## PROVIDED RECORDS
>>
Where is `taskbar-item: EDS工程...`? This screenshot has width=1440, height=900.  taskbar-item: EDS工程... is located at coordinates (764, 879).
<<
>>
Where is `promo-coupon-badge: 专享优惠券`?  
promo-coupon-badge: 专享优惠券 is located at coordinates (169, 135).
<<
>>
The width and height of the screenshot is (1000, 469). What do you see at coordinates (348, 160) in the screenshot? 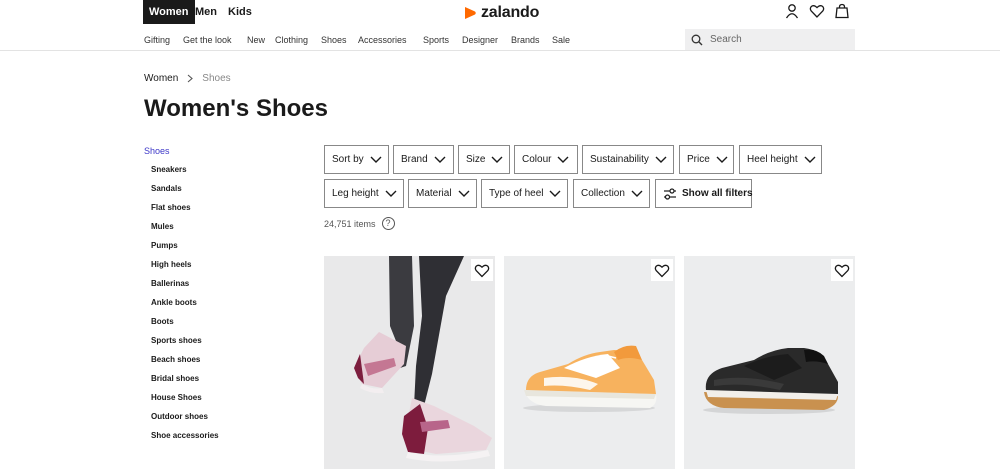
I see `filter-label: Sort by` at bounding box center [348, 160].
<<
## DIRECTIONS FOR THIS TASK
Reproduce the stretch from the line containing "The width and" through the line containing "center [348, 160].", leaving out the pictures.

## REPLY
The width and height of the screenshot is (1000, 469). What do you see at coordinates (348, 160) in the screenshot? 
I see `filter-label: Sort by` at bounding box center [348, 160].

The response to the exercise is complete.